▶ _Assignment_
Only the lines from the one containing "Where should I click to: Click the blue" through the end of the entries are wanted, retyped exactly and without pictures.

(Collected data entries)
__________________________________________________

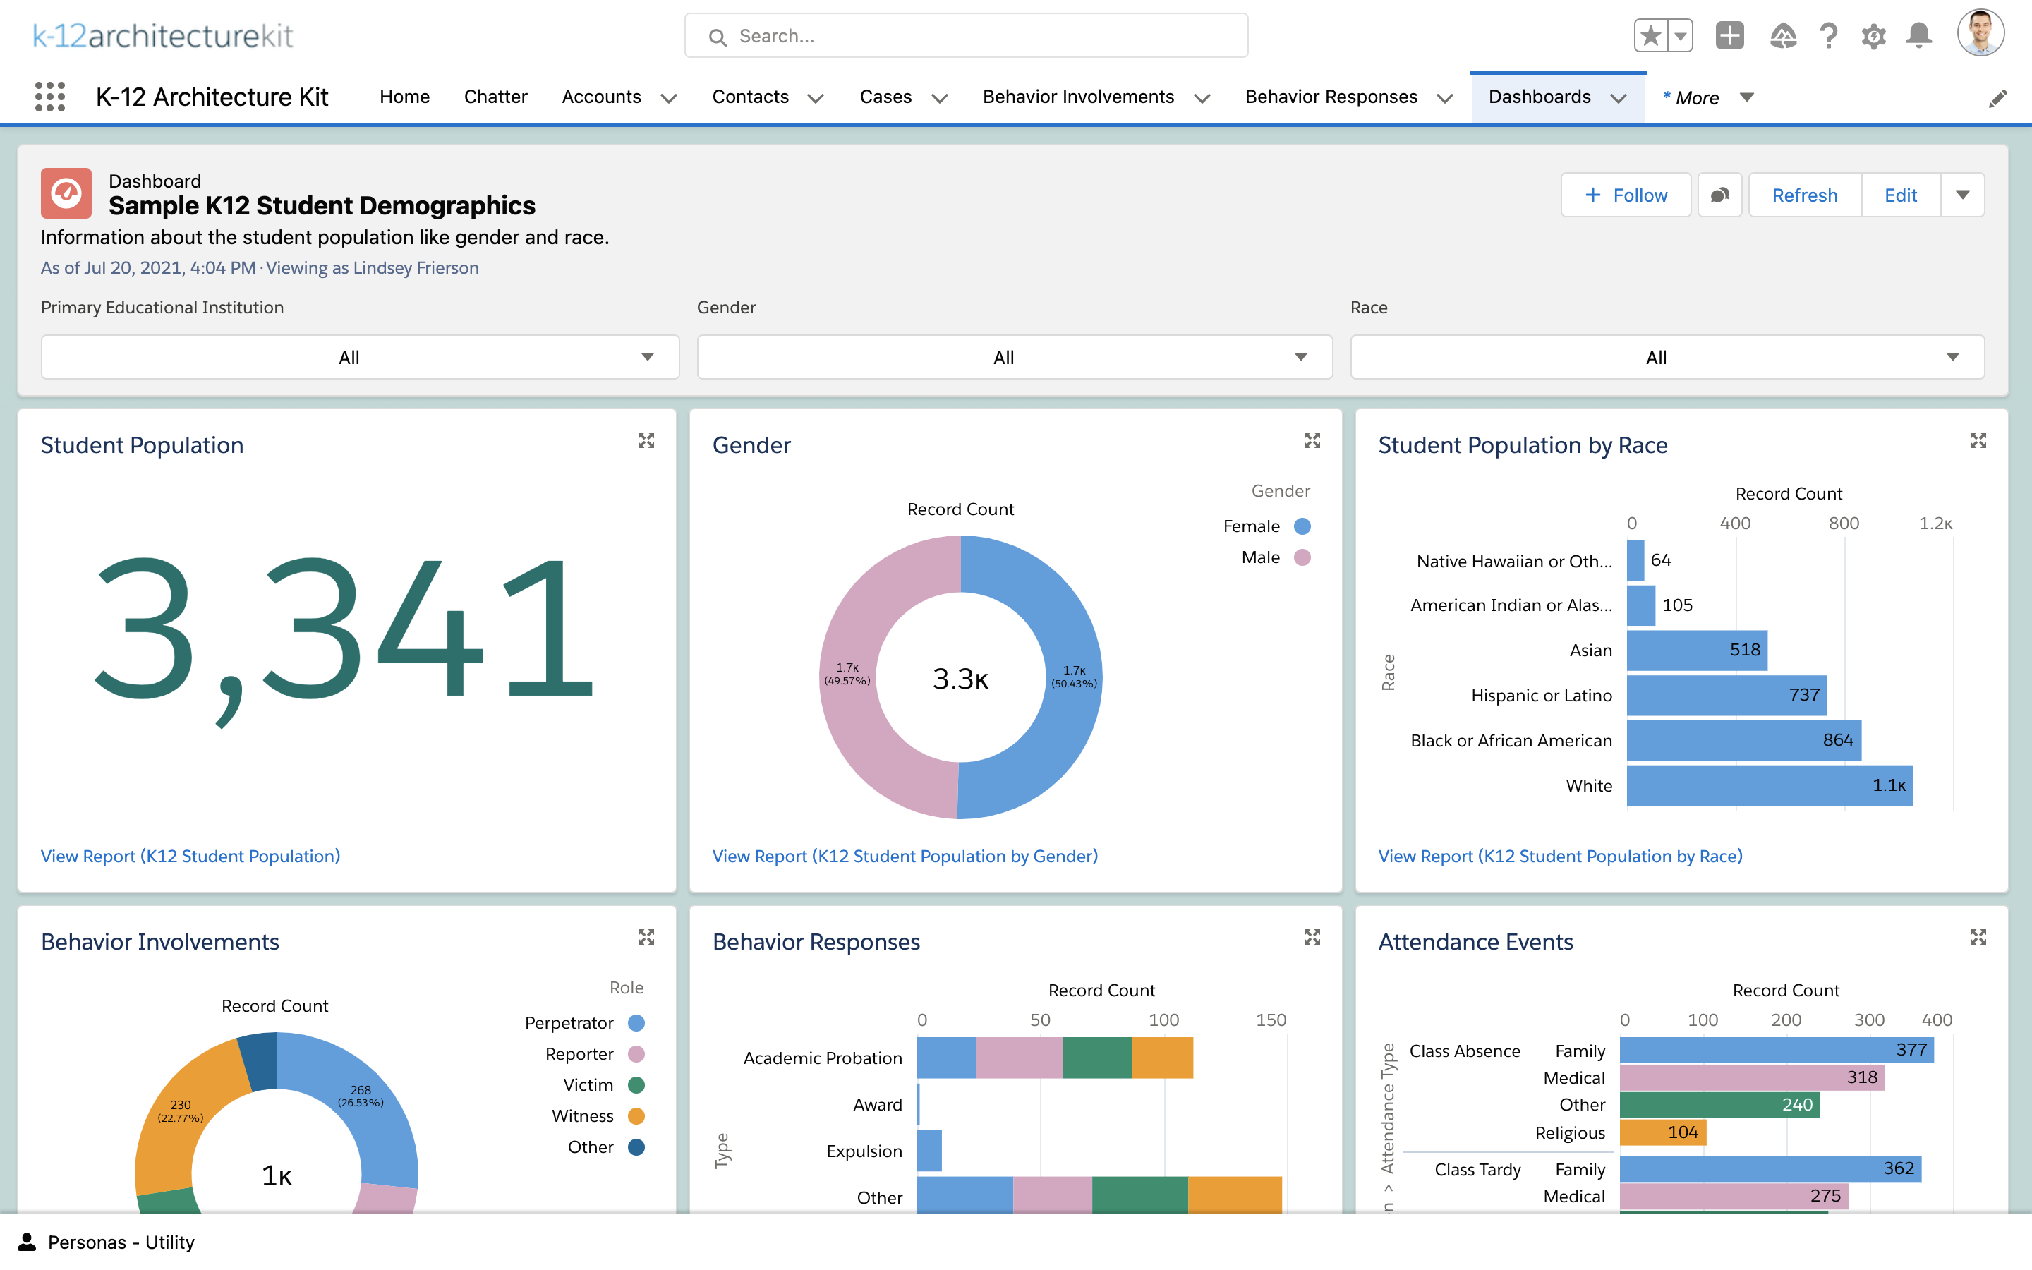Toggle the Witness role in Behavior Involvements legend
This screenshot has width=2032, height=1270.
[583, 1115]
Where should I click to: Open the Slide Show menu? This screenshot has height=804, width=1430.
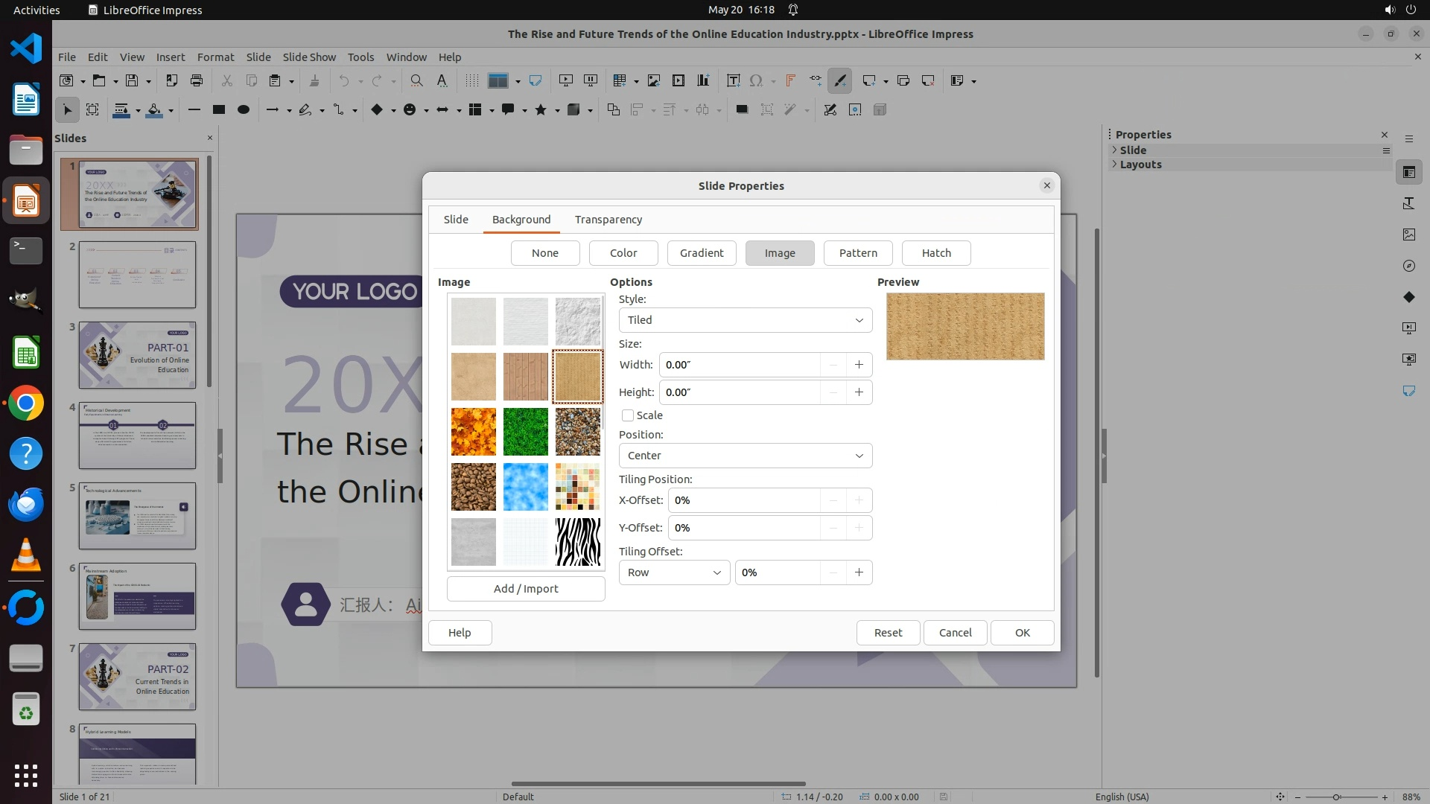(x=309, y=57)
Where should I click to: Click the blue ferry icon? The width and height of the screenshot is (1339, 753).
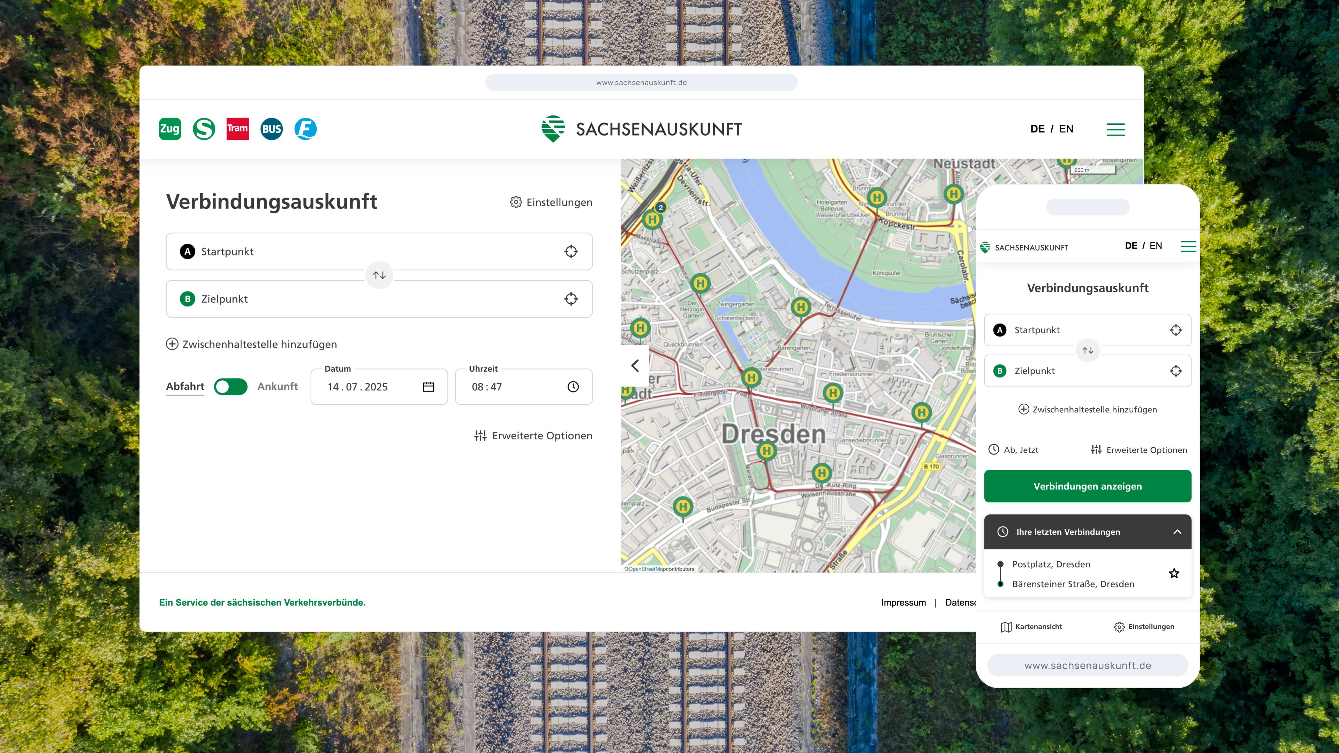pos(306,129)
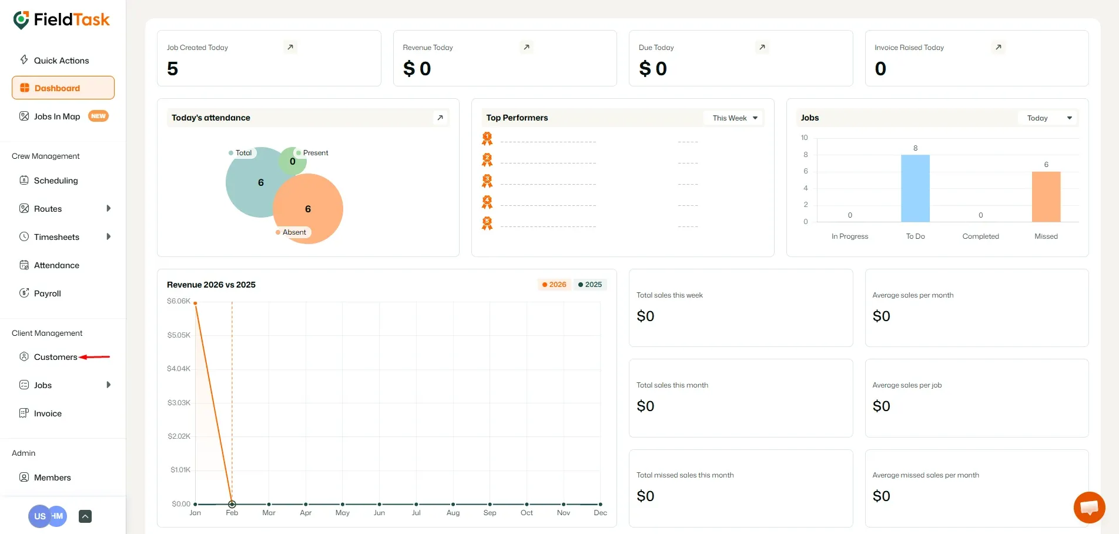1119x534 pixels.
Task: Open the chat support bubble
Action: [x=1088, y=507]
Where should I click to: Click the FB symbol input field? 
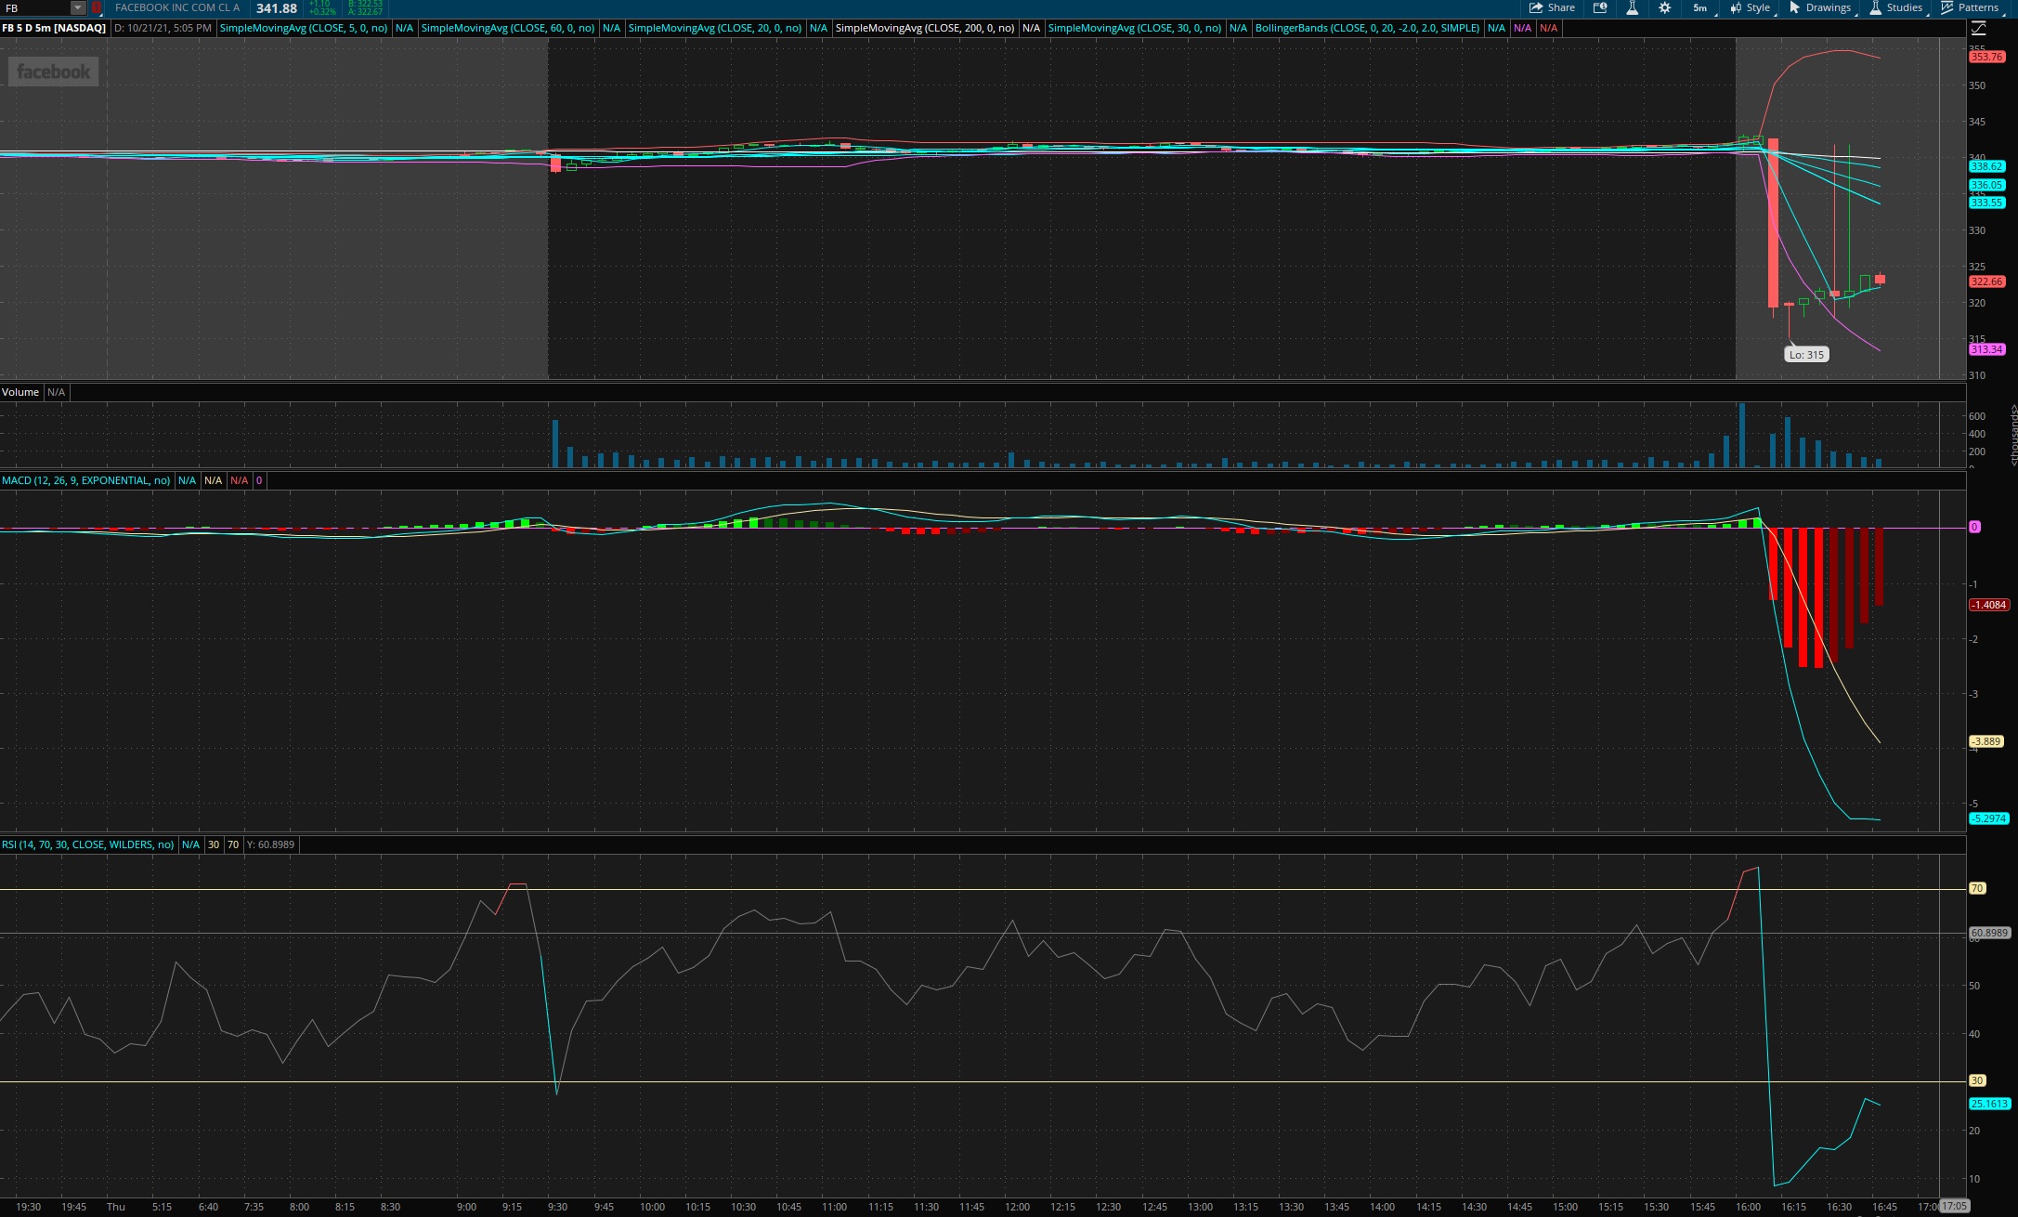[35, 7]
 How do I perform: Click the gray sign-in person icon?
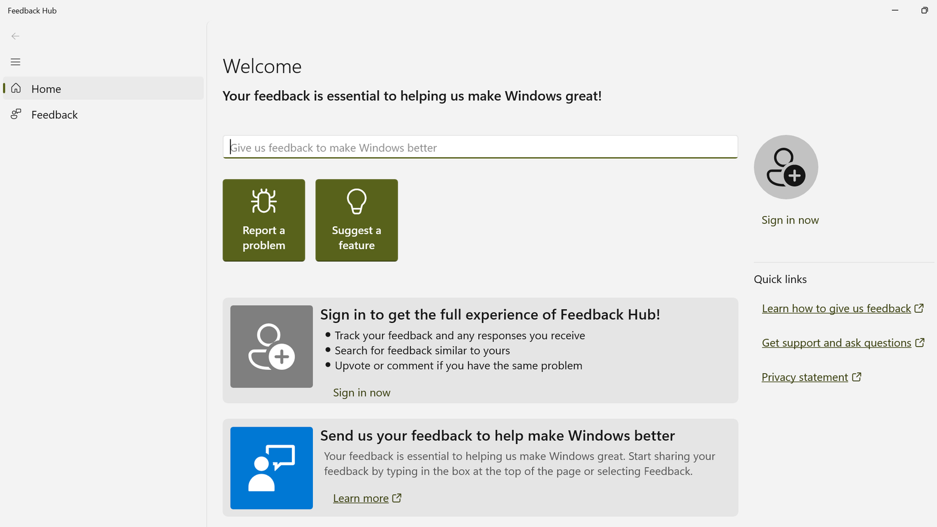point(271,347)
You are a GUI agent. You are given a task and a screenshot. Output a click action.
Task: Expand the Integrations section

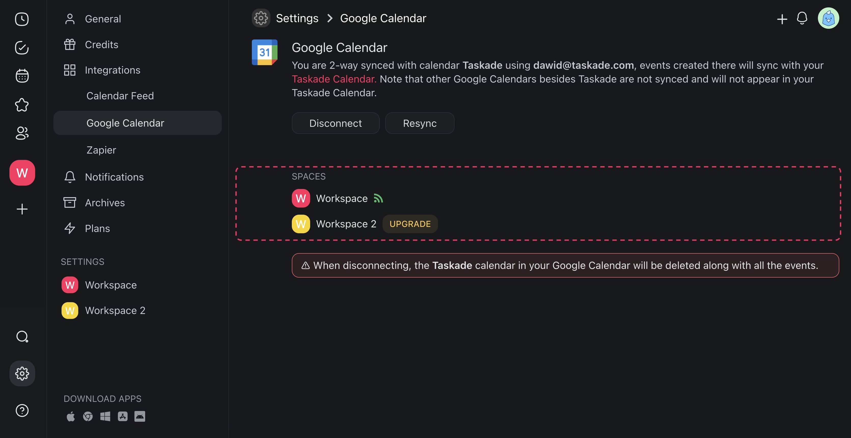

__________________________________________________

▶ _Solution to this problem_
Where should I click to: Click the blue ferry icon? The width and height of the screenshot is (1339, 753).
pos(306,129)
1119x534 pixels.
Task: Open the chat support bubble
Action: [x=1088, y=507]
Where should I click to: Click the FB symbol input field? 
[35, 7]
 How do I perform: Click the gray sign-in person icon?
point(271,347)
You are a GUI agent. You are given a task and a screenshot. Output a click action.
Task: Expand the Integrations section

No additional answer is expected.